Chernobyl mini-series Jun 8, 2019 2:32:28 GMT
Post by Mattsby on Jun 8, 2019 2:32:28 GMT
Across the first few eps - great control of tone and I especially liked the eerie transitions, twisting the mundane and mire into visual symbolism of the slow creep of corruption across both the literal environs and the parrying of responsibility of the Soviet gov't. The show gets a lot of thematic juice out of the oppressive regime's superficial self-protective measures ("national pride") against intimate and broader consequence (humanity, catastrophe, truth). It's well acted too - right down to the bit characters, across many types, they're etched and played distinctively. Paul Ritter's perf as Dyatlov is one - first thing I've seen with the actor (he's a Tony nominee!) - he's very intimidating, stubborn in a lax, aged way, and pathetic and he brings it off by playing it down.
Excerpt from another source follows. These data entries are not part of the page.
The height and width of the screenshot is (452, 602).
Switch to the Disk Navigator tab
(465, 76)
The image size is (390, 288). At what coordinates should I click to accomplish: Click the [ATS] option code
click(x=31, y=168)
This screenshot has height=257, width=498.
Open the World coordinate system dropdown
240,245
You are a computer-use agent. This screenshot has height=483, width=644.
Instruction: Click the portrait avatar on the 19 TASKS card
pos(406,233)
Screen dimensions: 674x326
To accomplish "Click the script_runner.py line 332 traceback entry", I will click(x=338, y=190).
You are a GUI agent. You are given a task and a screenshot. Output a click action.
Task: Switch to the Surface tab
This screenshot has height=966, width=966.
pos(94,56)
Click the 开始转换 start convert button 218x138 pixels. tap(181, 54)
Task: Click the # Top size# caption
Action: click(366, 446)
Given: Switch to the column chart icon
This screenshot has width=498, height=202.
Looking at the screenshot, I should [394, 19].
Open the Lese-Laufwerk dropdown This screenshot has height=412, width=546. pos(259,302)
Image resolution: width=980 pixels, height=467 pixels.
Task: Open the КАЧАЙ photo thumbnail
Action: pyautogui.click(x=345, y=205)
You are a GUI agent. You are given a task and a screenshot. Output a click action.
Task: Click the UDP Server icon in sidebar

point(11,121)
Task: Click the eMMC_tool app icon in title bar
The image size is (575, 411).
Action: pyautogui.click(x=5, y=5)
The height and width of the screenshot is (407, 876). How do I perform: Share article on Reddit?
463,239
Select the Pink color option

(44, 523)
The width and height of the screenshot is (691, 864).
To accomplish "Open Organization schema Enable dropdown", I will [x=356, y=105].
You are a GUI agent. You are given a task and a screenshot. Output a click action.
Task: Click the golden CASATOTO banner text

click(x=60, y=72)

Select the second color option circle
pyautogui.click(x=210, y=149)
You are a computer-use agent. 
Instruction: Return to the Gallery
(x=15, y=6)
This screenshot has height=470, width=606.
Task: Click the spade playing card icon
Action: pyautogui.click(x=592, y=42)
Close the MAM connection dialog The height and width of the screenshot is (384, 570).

I've seen the director Johan Renck's only feature film Downloading Nancy, which works with a similar color-grading as Chernobyl actually, but it sort of suffocates in its unvarying despair, whereas Chernobyl, which doesn't shy from the unpleasant, foregrounds its enormous ensemble detail. Impressive script (by Craig Mazin - amazing career turn), covering politics, not merely of the travesty, science, obedience, sacrifice, class.....
Flaw-ish-es...... Ep4 isn't necessary to the core narrative, while well made I also found it difficult to watch which is rare for me. Jessie Buckley (great in Beast last yr btw) her character is a dull emotional pawn. And Ep5, there are some greatly acted scenes but it's also an expected conclusion and a little unremarkable how the events are recycled.